Previously certified as e-cigarette atomization endpoints (2.4 GHz), factory lines repurposed for appliances often require reconfiguration of wireless subsystems — sometimes requiring entirely different spectral allocations when devices operate at BLE 5.2 or Wi-Fi 6 bands vs earlier protocol versions.
LEAFBAR’s supply-chain audit across the Pearl River Delta identifies average CE certification durations stretching from 9 to 14 weeks per new SKU — a constraint that can delay Amazon EU marketplace launch windows for OEM products previously designed around fast-disposable-vape turnarounds measured in weeks, not months.
The China-Domestic Play: Indoor-Air Quality as Premium Lifestyle Hardware
While cross-border export channels attract most equity-desk attention, domestic-China IoT appliances driven by indoor-air-quality premiumisation trend represent a parallel opportunity valued at ~CNY 82B (~USD $11.4B) in annualized retail sales according to the China Appliance Industry Association’s (CAIA) June 2026 market report.
RELX (under its Yunmai Technology arm) has already positioned its SenseFlow ecosystem for Chinese home-air monitoring via partnerships with Beijing-based property-management platforms such as Vanke Service smart-home divisions. Meanwhile, Suoyan-branded diffusers target the fast-expanding middle-class pet-ownership demographic across Tier 1–3 cities — an overlapping consumer segment that previously purchased Elf Bar and RELX disposables at Westone retail outlets.
The convergence of two lifestyle-segment trends (premium indoor-environment control + pet-wellness technology) aligns precisely with Chinese home-appliance channel expansion plans from brands such as Midea, Haier, and Gree Enterprises, all announcing Q2-2026 partnerships for OEM-sourced IoT-atomizer subsystems sourced from former vape-production ODM corridors.
Bottom Line: The Factory Floor Shift Is Structural, Not Cyclical
- The atomization bridge is real. Vape manufacturing equipment runs home-appliance products with nearly identical tolerances — meaning re-tooling cost advantage of 80%+ vs. greenfield builds materially underwrites margin upside for OEMs transitioning toward connected-home platforms.
- Smoore and RELX lead diversification; Smoore’s FYE exposure to IoT could reach 30–34% revenue share by end of 2027, with an estimated ~¥900M+ group contribution — a catalytic inflection point for enterprise-equity multiples.
- Upstream suppliers shift proportionally: Mesh-atomizer makers, BMS battery-assemblers, and injection-molding tool workshops recalibrate order-book splits from pure-vape toward hybrid platform production faster than analyst expectations.

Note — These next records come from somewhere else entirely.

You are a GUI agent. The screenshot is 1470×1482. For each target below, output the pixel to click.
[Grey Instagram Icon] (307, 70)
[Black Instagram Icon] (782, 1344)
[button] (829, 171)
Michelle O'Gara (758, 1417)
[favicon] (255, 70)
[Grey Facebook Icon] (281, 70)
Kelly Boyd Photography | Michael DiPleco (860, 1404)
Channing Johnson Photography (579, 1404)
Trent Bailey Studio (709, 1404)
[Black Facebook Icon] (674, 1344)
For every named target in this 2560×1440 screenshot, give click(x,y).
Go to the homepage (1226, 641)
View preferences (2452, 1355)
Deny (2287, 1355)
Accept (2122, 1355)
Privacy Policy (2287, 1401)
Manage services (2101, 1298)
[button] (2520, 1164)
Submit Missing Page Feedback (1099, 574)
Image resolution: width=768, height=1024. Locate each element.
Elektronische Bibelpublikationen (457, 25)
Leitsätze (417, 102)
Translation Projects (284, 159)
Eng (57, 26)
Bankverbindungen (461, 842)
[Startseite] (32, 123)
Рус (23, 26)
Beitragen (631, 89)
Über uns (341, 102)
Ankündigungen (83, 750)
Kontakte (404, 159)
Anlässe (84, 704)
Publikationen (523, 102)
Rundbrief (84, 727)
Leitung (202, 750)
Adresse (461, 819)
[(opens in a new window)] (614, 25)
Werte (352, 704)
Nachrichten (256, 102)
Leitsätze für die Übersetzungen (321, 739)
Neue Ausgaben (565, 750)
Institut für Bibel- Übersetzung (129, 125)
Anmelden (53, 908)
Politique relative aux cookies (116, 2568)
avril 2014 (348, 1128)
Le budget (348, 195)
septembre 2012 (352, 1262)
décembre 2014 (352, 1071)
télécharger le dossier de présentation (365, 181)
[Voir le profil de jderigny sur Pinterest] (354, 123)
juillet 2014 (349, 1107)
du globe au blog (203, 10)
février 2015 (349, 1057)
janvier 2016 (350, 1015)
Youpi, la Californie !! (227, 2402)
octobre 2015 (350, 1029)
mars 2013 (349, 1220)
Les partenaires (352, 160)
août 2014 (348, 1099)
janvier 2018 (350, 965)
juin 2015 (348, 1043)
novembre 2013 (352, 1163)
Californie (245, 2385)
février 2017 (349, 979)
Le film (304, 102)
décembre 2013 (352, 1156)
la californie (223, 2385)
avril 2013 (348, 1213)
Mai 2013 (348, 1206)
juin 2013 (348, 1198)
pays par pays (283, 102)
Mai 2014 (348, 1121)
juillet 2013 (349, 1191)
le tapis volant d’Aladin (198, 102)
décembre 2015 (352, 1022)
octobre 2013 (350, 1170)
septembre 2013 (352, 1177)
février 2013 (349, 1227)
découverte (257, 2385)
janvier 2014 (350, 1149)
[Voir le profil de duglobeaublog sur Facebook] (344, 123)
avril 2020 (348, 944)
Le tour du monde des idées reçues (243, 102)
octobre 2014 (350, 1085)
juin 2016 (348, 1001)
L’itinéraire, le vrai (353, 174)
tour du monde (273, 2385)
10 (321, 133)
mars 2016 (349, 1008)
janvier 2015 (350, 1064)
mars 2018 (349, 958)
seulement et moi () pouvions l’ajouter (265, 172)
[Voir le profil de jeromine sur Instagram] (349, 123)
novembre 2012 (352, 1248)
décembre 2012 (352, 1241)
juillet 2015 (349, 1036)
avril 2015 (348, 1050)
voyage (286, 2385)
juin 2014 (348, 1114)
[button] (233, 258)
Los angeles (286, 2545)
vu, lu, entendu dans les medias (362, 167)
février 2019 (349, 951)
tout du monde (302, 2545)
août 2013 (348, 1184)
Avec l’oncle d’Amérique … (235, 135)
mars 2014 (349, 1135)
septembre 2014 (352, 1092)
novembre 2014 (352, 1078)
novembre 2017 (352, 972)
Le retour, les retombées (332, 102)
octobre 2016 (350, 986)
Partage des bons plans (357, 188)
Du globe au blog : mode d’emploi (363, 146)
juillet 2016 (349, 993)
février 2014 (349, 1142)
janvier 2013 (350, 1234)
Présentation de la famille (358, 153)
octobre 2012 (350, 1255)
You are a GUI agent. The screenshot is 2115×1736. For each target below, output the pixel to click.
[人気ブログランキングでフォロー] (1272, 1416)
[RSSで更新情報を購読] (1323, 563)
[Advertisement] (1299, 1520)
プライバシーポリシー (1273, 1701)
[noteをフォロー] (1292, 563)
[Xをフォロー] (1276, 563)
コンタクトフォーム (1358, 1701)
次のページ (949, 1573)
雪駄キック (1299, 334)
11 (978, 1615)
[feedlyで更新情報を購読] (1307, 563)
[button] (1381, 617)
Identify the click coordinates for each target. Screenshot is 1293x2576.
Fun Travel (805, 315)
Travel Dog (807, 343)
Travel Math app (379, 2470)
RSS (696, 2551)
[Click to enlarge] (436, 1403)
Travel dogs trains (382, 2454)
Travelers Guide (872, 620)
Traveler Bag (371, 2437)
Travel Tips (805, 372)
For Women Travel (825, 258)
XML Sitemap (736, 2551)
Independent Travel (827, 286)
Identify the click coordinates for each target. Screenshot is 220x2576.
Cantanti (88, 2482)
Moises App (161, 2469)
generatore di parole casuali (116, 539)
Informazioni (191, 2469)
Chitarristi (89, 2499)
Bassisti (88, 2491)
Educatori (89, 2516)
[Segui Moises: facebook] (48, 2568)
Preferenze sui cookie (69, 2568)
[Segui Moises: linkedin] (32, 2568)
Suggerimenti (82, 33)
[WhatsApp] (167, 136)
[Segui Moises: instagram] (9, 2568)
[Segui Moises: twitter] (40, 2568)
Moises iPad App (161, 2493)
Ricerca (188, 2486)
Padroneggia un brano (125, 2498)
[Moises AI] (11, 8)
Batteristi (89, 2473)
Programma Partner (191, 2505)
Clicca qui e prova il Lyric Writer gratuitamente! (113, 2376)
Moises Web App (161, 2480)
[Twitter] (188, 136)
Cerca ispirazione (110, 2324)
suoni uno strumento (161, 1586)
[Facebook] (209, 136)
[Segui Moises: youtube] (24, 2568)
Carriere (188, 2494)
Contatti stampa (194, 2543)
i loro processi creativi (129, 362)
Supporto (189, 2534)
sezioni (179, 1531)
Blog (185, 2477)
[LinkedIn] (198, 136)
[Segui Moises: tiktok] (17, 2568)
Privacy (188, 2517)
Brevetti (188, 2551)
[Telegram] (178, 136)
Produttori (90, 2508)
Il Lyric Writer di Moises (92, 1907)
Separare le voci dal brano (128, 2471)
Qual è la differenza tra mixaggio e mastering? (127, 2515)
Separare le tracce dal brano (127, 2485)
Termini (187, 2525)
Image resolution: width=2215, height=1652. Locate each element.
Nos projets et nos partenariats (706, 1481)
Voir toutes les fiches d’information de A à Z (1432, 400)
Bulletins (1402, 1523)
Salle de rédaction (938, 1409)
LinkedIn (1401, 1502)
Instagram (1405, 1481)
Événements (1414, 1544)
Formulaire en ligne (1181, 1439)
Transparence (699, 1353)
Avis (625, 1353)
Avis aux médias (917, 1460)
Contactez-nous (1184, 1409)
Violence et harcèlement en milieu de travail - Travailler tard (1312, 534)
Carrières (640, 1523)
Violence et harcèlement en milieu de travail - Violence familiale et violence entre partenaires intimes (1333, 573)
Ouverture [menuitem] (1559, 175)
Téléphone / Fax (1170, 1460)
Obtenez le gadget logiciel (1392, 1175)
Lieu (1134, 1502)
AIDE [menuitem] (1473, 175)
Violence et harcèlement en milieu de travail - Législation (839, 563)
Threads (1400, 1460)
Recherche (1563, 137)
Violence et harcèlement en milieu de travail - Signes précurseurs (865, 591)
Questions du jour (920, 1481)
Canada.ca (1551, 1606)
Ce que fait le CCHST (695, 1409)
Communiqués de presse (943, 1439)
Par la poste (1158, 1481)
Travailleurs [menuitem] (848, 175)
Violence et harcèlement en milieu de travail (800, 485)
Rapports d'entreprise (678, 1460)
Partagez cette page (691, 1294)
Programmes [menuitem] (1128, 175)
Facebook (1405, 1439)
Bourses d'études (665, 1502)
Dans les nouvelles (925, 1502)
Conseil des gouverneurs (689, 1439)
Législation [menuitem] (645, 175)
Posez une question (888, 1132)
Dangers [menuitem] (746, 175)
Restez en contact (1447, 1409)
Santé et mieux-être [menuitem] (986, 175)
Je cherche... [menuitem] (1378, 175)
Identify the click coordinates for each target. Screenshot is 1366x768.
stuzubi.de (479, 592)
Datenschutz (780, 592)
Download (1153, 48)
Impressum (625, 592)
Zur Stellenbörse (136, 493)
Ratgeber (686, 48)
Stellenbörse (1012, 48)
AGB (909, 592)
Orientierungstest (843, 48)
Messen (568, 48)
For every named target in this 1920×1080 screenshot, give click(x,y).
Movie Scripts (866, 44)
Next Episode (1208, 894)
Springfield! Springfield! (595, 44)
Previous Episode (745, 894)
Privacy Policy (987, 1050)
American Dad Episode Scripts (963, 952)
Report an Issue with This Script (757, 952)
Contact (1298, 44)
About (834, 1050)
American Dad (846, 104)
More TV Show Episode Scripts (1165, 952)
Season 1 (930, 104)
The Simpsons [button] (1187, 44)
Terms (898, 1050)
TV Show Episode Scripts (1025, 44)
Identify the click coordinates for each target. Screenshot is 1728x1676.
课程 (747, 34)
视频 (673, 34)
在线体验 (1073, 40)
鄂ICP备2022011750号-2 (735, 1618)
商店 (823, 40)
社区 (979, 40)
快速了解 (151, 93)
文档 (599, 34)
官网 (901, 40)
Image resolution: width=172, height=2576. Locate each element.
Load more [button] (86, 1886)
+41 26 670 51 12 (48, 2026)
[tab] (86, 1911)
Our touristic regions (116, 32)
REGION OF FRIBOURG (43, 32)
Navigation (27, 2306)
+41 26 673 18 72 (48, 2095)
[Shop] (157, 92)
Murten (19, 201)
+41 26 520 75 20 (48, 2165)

- The CE-certification bottlenecks an early-Q4 2026 hurdle — average 9–14 week certification windows can delay EU marketplace launch for devices transitioning from simpler vape wireless protocols toward BLE/Wi-Fi-6 connectivity stacks.
- Domestic-China indoor-air-quality premiumisation (CNY ¥82B RAIA valuations) and pet-wellness appliance channels represent a secondary growth vector — synergistic overlapping consumer segments previously served by Elf Bar/RELX Westone retail distribution networks.
Sources cited: CNIPA patent filing records (RELX SenseFlow air-quality endpoint, Jan 2026); Smoore International Limited HKEX Annual General Meeting Minutes FYE Dec 2025; Shenyuan Zheng (Dongguan BrightStar) factory-utilization data H1-2026; Tuya Smart NAS filing Q1-2026 (“Vape-Tech Spinoff Intel” capex cluster); CAIA June Report (China Appliance Industry Association Indoor Air Quality Smart-Hardware Market Assessment, Q2 2026 release); Vanke Service smart-home OEM-integration partnership disclosures (March 2026); Vaporesso/Elevated Networks BPI Product Panel transcript from Interview Group Feb 27, 2026; Komei Precision Dongguan dual-production atomizer output allocation data Q1–Q2 2026.